===== ФРАГМЕНТ ДОКУМЕНТА =====

Продолжаю рассказывать о Пантелееве. Во время войны он был женат, и я познакомился с его женой. Она показалась мне более чем некрасивой – просто неприятным существом. Впрочем, трудность заключалась в том, что все три женщины, которые присутствовали на новоселье у Пантелеева, куда я попал поздно, показались мне усохшими машинистками, одна другой хуже. И я просто верить не хотел, что одна из них его жена. И я постарался не выяснять, которая именно она. Так что и до сих пор я надеюсь, что женат он был на какой-то четвертой, отсутствовавшей. С женой он вскоре разошелся. Почему? Не знаю. Итак, о романах его мне совершенно ничего не известно, но избалован Алексей Иванович именно женщинами. Я видел женщин, влюбленных в него, и не только таких страшных девоподобных старух, как гостьи его на московском новоселье, а достаточно привлекательных женщин. Впрочем, я выразился неточно. Я видел двух-трех вполне привлекательных женщин, которые влюбились бы в Алексея Ивановича, дай он им надежду. А как охотно возятся с ним женщины, когда он заболевает. Я, кажется, когда-то рассказывал уже, как сестра-хозяйка нашего Дома творчества ставила ему горчичники, а он, смягчив несколько свое суровое и печальное выражение, не без удовольствия покряхтывал.

Я познакомился с ним в 1926 году, когда он пришел в детский отдел Госиздата со своей первой рукописью. С тех пор мы были в дружеских отношениях замедленного действия. Мы перешли на ты, встречаясь, разговаривали как друзья, но встречи наши были редки, от случая к случаю. Только за последние два года я подошел к нему ближе, замедленные дружеские отношения как бы стали вступать в силу. Во всяком случае, раза два за это время я был близок к тому, чтобы поссориться с ним, как с настоящим другом. И огорчал он меня так, как может огорчить только близкий человек. Так что я постарался несколько отстраниться от него с прошлого года. Тем не менее это один из немногих людей, к которым я привязан. И многое в нем я уважаю. Тем более приятно и непривычно мне говорить о нем беспристрастно.

Леонид Пантелеев Добрый мастер

Имя Шварца я впервые услыхал от Златы Ионовны Лилиной заведующей Ленинградским губернским отделом народного образования.

– Вашу рукопись я уже передала в редакцию, – сказала она. – Идите в Дом книги, на Невский, поднимитесь на шестой этаж в Отдел детской литературы и спросите там Маршака, Олейникова или Шварца.

Должен признаться, что в то время ни одно из названных выше имен, даже имя Маршака, мне буквально ничего не говорило

И вот в назначенный день мы с Гришей Белых, молодые авторы только что законченной повести «Республика Шкид», робко поднимаемся на шестой этаж бывшего дома Зингер, с трепетом ступаем на метлахские плитки длинного издательского коридора и вдруг видим: навстречу нам бодро топают на четвереньках два взрослых дяди – один пышноволосый, кучерявый, другой – тонколицый, красивый, с гладко причесанными на косой пробор волосами.

Несколько ошарашенные, мы прижимаемся к стенке чтобы пропустить эту странную пару, но четвероногие тоже останавливаются.

===== ИСХОДНЫЕ ДАННЫЕ =====

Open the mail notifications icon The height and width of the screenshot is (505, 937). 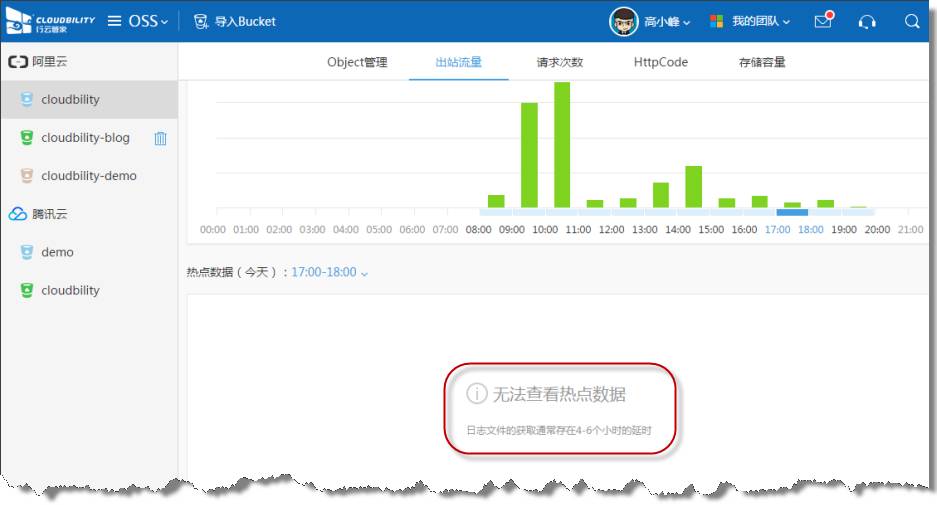coord(823,21)
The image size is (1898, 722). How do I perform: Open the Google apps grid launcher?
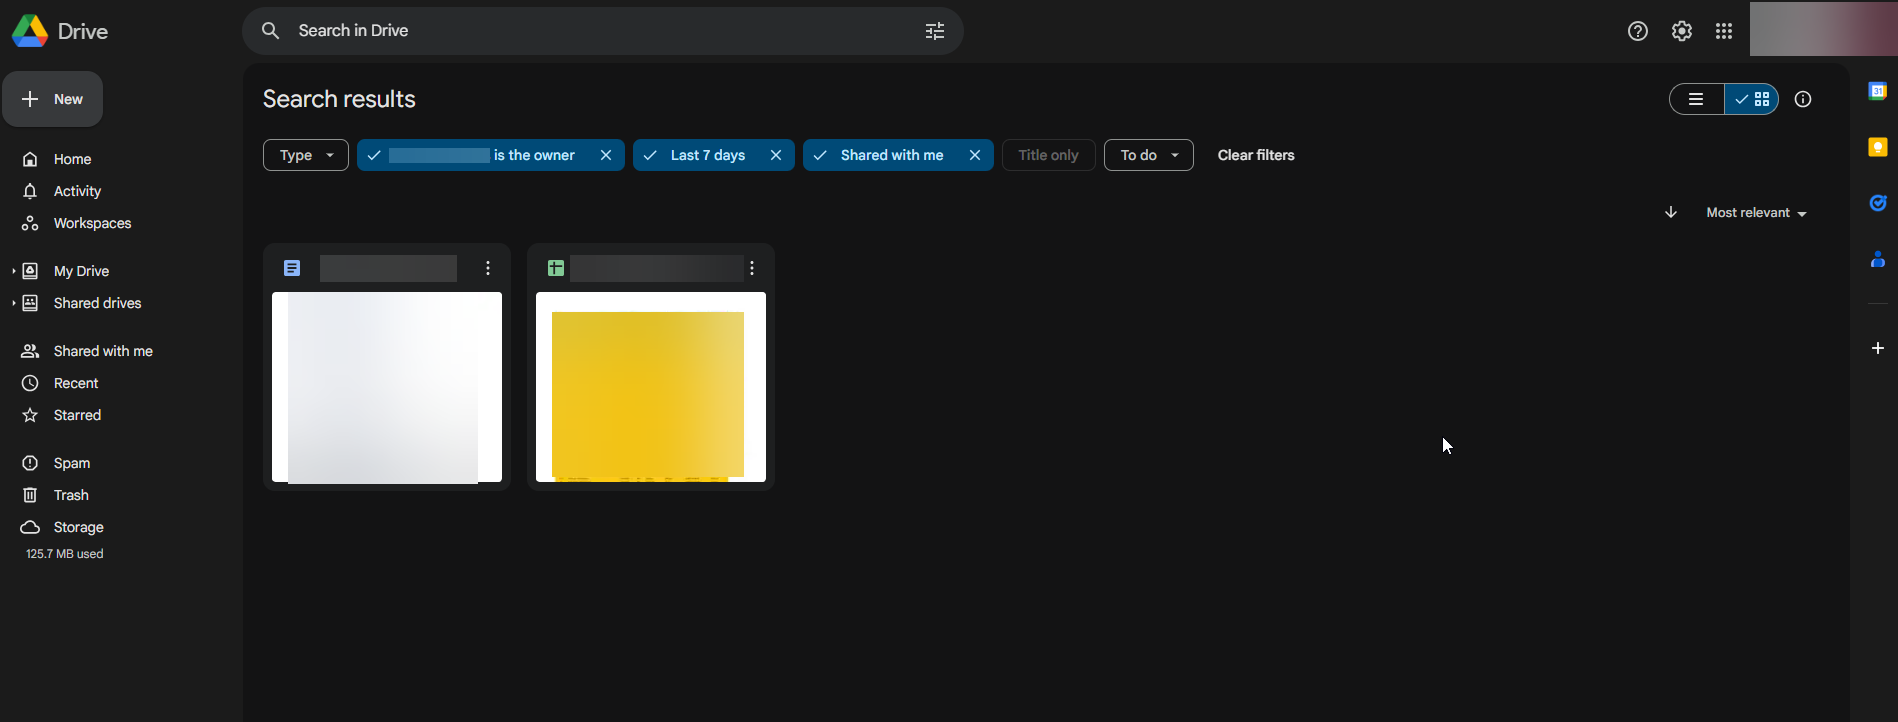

=====

▸ **ПОСТАНОВКА ЗАДАЧИ**
В каком году, по фрагменту документа, рассказчик познакомился с Пантелеевым?

▸ **РЕЗУЛЬТАТ ВЫПОЛНЕНИЯ**
В 1926 году.